N-terminal lipidation enhances membrane interaction and antifungal activity of a Trematocine-derived decapeptide
摘要
Invasive fungal infections are a growing global health threat, driven by the limited availability of antifungal therapies and the rapid spread of multidrug-resistant yeasts. This study explored the effects of N-terminal lipidation on Trem-4, a decapeptide derived from the antimicrobial peptide Trematocine-HSK, to enhance its antifungal potential. Trem-4 was modified with caprylic (C8) and myristic (C14) fatty acid chains, generating two lipopeptides: Cap-T4 and Myr-T4. Biophysical analyses, including fluorescence-based assays and circular dichroism, showed that lipidation significantly improved peptide–membrane interactions compared to the non-lipidated form.

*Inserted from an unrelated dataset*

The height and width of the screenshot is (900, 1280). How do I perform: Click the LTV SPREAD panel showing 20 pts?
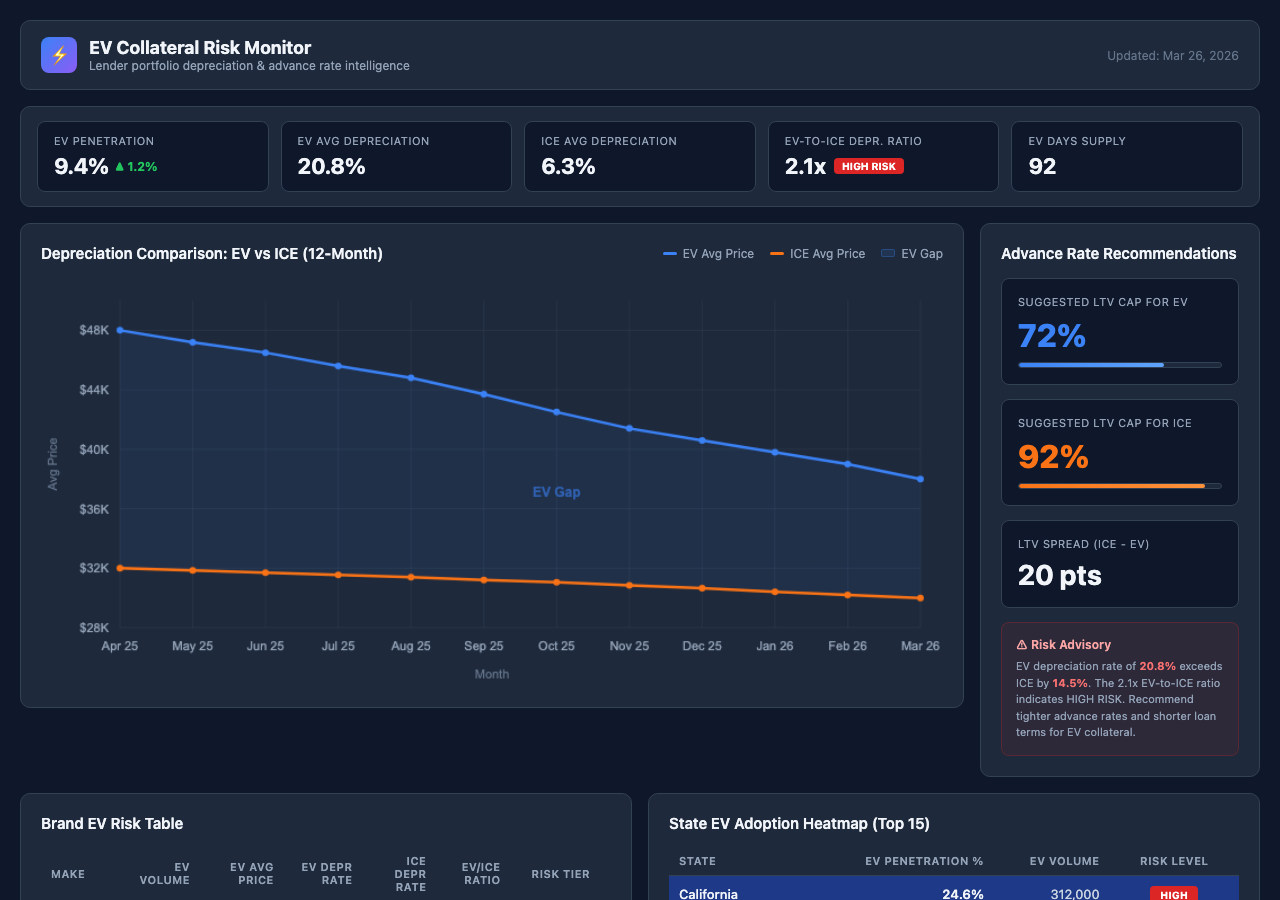click(1119, 563)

The two derivatives displayed distinct behaviors, with differences in aggregation and membrane selectivity depending on acyl chain length. Antifungal activity was assessed against 60 clinically characterized yeast isolates, including Candida spp., Candidozyma haemuli complex, and Cryptococcus neoformans, under both planktonic and biofilm conditions. Both lipopeptides exhibited broad-spectrum activity, against clinically relevant species, with conserved activity against antifungal-resistant strains. Importantly, both compounds remained effective against mature biofilms, causing metabolic disruption and structural damage. Cap-T4 demonstrated consistent activity across species, while Myr-T4 showed enhanced potency against selected isolates, particularly C. auris. Biocompatibility evaluation revealed a concentration-dependent cytotoxicity and hemolysis, more pronounced for Myr-T4. However, both compounds were well tolerated in vivo in the Galleria mellonella model. Overall, Cap-T4 emerged as the most promising candidate for further preclinical development. These findings support N-terminal lipidation as an effective strategy to improve the antifungal efficacy of short antimicrobial peptides and highlight its potential for developing new treatments against drug-resistant fungal pathogens.
Graphical abstract Key pointsN-terminal lipidation enhances Trem-4 membrane interaction and activity. Myr-T4 and Cap-T4 show broad activity against susceptible and resistant yeasts. Cap-T4 retains activity against yeasts and mature biofilms.